# What the task asks
Return the part of the listing below that opens with the line containing "Expand the actor_1" and closes with the line containing "tap(659, 473)", copying every line unchanged and including both end lines.

[Items from a dataset]
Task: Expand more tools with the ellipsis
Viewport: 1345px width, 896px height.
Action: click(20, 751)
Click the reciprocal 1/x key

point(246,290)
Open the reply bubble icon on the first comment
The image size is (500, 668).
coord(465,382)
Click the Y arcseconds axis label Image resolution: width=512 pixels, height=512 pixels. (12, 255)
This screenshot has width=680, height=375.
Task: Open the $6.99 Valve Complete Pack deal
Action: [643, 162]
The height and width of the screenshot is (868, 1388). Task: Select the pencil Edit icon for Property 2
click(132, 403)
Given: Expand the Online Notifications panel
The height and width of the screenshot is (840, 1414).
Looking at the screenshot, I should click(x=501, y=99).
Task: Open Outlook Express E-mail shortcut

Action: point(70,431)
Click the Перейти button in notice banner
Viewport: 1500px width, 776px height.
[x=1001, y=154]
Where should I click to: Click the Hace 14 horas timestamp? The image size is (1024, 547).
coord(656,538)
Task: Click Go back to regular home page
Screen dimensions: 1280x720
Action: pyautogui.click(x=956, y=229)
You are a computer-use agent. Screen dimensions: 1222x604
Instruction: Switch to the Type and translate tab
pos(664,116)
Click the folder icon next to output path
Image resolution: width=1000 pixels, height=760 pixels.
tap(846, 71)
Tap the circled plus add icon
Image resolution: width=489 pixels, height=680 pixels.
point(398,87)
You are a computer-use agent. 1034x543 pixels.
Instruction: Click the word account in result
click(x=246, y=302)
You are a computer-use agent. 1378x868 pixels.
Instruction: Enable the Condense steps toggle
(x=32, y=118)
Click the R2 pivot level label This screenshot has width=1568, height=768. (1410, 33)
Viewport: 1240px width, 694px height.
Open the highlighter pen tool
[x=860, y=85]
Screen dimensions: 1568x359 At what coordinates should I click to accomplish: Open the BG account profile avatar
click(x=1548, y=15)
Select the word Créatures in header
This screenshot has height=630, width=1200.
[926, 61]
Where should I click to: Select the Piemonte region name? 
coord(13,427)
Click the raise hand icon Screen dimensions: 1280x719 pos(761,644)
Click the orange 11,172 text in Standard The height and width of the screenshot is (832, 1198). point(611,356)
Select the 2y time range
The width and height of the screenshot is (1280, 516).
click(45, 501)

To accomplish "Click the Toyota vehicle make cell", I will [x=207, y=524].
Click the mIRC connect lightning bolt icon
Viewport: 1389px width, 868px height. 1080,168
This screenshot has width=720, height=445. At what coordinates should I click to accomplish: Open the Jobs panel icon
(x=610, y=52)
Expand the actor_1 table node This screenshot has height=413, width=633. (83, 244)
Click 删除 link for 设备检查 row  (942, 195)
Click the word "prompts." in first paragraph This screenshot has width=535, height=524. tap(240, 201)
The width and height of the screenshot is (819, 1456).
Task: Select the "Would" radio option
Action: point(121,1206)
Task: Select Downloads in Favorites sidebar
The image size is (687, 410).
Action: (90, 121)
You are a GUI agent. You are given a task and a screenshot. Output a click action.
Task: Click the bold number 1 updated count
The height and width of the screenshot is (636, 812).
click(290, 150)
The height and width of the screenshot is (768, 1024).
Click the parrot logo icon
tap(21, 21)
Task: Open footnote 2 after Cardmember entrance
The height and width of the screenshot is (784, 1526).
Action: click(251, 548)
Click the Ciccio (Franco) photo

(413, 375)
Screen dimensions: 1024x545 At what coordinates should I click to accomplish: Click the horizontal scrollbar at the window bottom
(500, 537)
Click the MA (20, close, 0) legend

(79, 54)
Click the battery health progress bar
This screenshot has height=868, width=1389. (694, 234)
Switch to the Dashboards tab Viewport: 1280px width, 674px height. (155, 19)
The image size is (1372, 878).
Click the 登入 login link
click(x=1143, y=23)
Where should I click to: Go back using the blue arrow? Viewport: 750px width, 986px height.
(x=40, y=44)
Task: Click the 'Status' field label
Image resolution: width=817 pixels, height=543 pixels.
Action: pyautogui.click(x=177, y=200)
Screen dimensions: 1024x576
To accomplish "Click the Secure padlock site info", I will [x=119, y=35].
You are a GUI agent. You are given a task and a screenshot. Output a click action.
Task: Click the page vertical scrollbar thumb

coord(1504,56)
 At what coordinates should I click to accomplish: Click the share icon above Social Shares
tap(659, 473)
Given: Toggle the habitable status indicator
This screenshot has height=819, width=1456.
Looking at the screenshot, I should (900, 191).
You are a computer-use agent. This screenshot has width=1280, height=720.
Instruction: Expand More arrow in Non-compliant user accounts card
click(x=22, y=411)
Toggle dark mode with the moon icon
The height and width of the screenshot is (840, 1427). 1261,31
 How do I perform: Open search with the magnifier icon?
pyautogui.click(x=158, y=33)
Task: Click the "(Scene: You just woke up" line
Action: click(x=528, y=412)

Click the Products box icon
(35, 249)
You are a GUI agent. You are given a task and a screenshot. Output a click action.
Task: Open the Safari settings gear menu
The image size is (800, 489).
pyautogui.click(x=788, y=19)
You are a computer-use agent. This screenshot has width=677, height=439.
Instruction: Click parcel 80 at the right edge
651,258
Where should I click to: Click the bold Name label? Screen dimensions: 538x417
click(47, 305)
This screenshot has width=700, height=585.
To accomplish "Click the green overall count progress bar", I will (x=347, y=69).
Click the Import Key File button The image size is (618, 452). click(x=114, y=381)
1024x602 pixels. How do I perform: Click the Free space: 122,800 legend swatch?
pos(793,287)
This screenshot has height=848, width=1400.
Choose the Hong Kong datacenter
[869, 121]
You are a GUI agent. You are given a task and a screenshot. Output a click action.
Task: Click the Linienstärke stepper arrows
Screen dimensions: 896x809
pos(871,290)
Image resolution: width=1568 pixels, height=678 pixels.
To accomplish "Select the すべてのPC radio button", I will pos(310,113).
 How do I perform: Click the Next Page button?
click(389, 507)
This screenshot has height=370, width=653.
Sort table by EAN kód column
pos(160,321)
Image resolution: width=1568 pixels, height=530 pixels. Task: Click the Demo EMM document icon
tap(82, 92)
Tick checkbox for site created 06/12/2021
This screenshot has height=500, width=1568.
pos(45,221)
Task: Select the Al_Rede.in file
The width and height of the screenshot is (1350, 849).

# Completed task
Expand the actor_1 table node This screenshot has height=413, width=633. (83, 244)
Click 删除 link for 设备检查 row  (942, 195)
Click the word "prompts." in first paragraph This screenshot has width=535, height=524. tap(240, 201)
The width and height of the screenshot is (819, 1456).
Task: Select the "Would" radio option
Action: point(121,1206)
Task: Select Downloads in Favorites sidebar
The image size is (687, 410).
Action: (90, 121)
You are a GUI agent. You are given a task and a screenshot. Output a click action.
Task: Click the bold number 1 updated count
The height and width of the screenshot is (636, 812).
click(290, 150)
The height and width of the screenshot is (768, 1024).
Click the parrot logo icon
tap(21, 21)
Task: Open footnote 2 after Cardmember entrance
The height and width of the screenshot is (784, 1526).
Action: click(251, 548)
Click the Ciccio (Franco) photo

(413, 375)
Screen dimensions: 1024x545 At what coordinates should I click to accomplish: Click the horizontal scrollbar at the window bottom
(500, 537)
Click the MA (20, close, 0) legend

(79, 54)
Click the battery health progress bar
This screenshot has height=868, width=1389. (694, 234)
Switch to the Dashboards tab Viewport: 1280px width, 674px height. (155, 19)
The image size is (1372, 878).
Click the 登入 login link
click(x=1143, y=23)
Where should I click to: Go back using the blue arrow? Viewport: 750px width, 986px height.
(x=40, y=44)
Task: Click the 'Status' field label
Image resolution: width=817 pixels, height=543 pixels.
Action: pyautogui.click(x=177, y=200)
Screen dimensions: 1024x576
To accomplish "Click the Secure padlock site info", I will [x=119, y=35].
You are a GUI agent. You are given a task and a screenshot. Output a click action.
Task: Click the page vertical scrollbar thumb

coord(1504,56)
 At what coordinates should I click to accomplish: Click the share icon above Social Shares
tap(659, 473)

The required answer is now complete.